▶ **ACTION ITEM**: Only some lines are wanted: please transcribe exactly those from the one containing "Viewport: 851px width, 581px height." through the end of the data, pictures excluded.

Stored data entries:
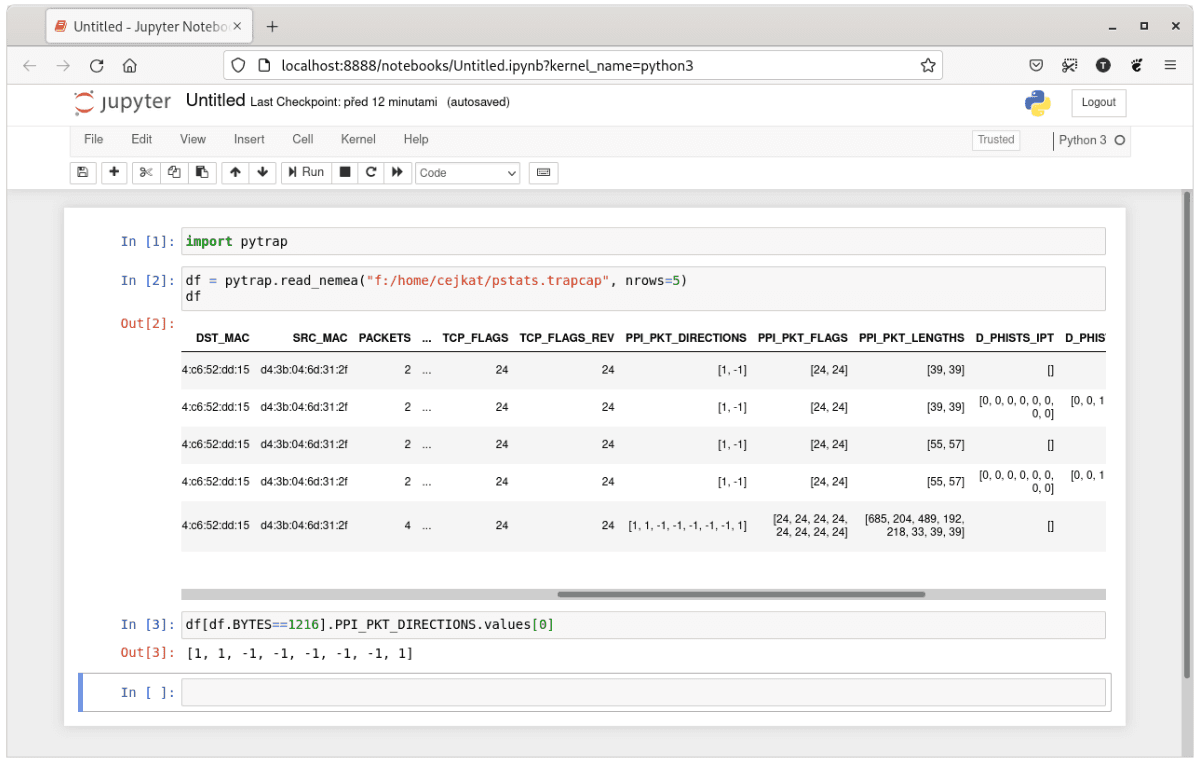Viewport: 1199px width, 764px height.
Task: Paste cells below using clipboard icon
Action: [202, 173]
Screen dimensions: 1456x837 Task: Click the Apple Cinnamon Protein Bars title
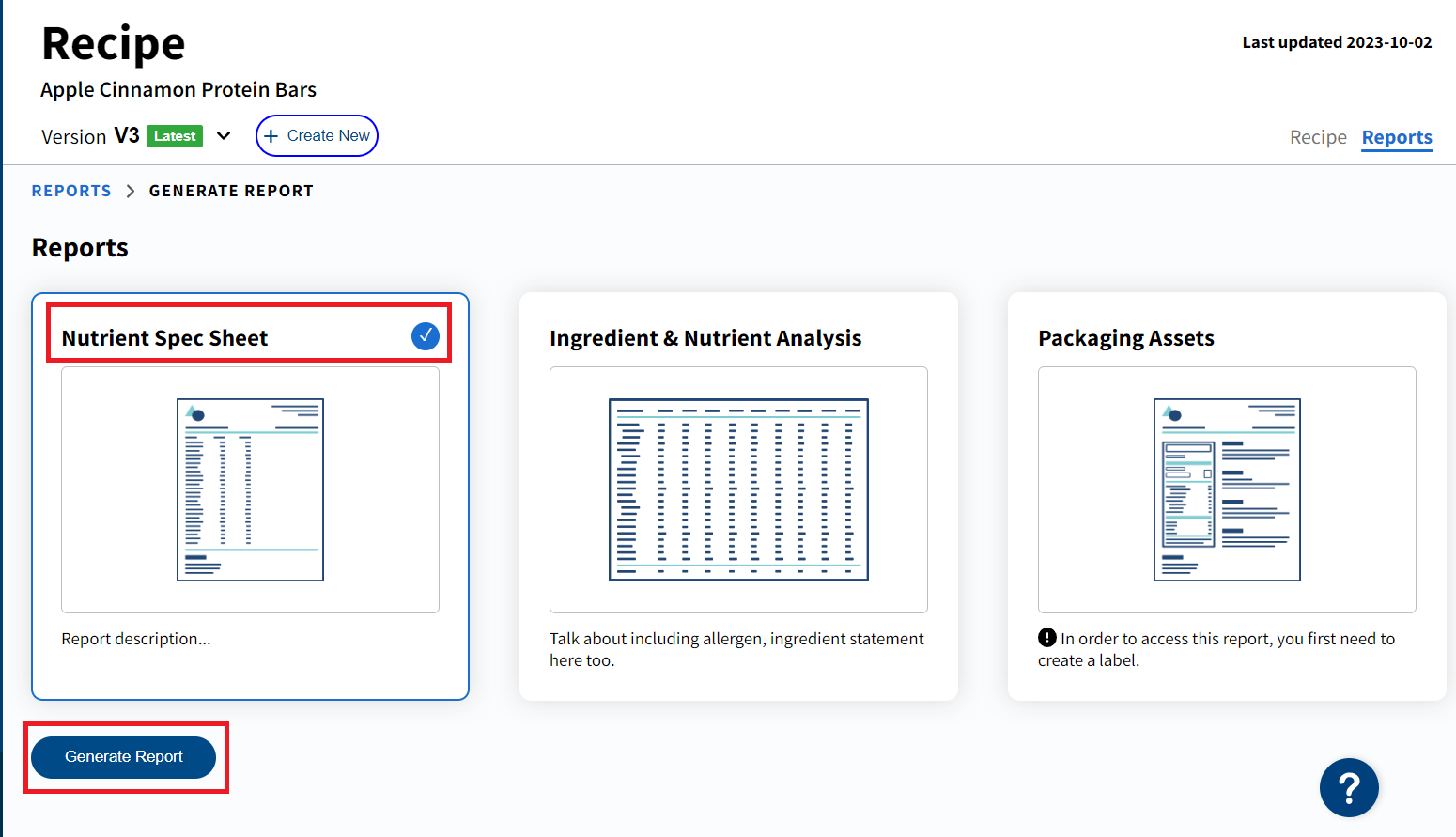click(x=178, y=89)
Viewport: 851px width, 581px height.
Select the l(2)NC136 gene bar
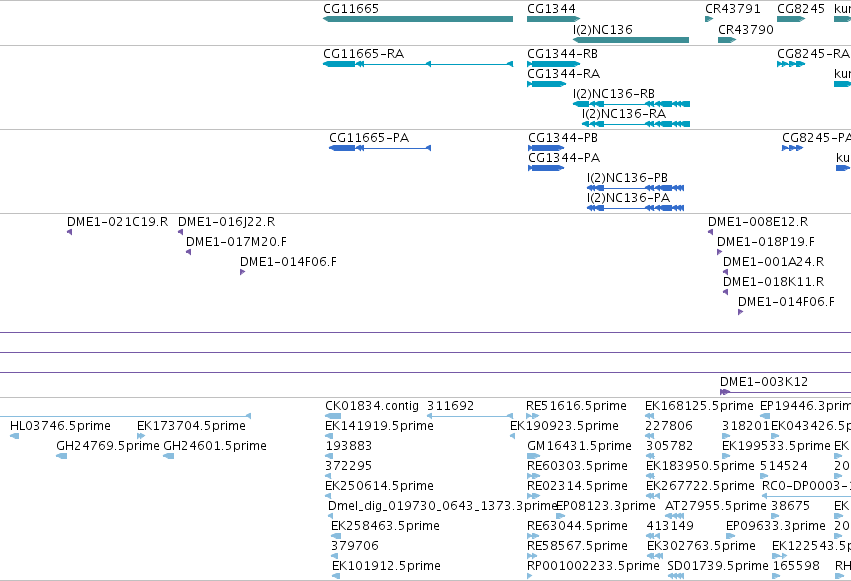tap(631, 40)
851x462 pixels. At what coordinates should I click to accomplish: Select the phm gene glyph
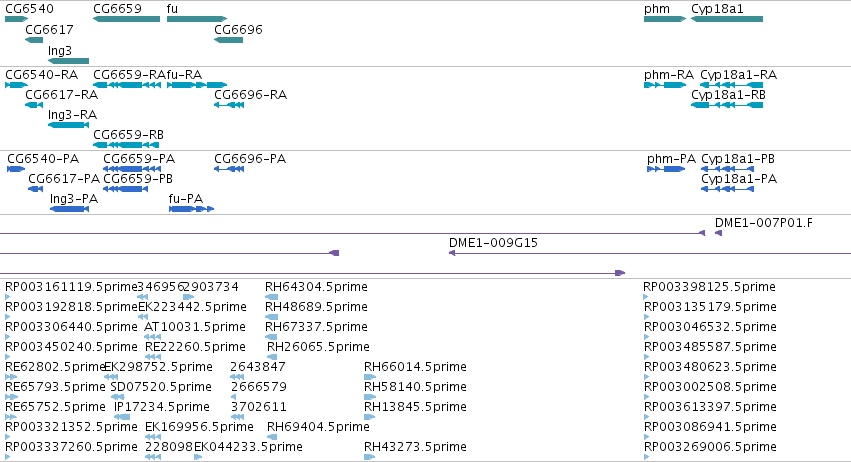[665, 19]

▶ **ANSWER FOR THIS EXERCISE**:
Viewport: 851px width, 581px height.
Select the l(2)NC136 gene bar
tap(631, 40)
851x462 pixels. At what coordinates should I click to accomplish: Select the phm gene glyph
[665, 19]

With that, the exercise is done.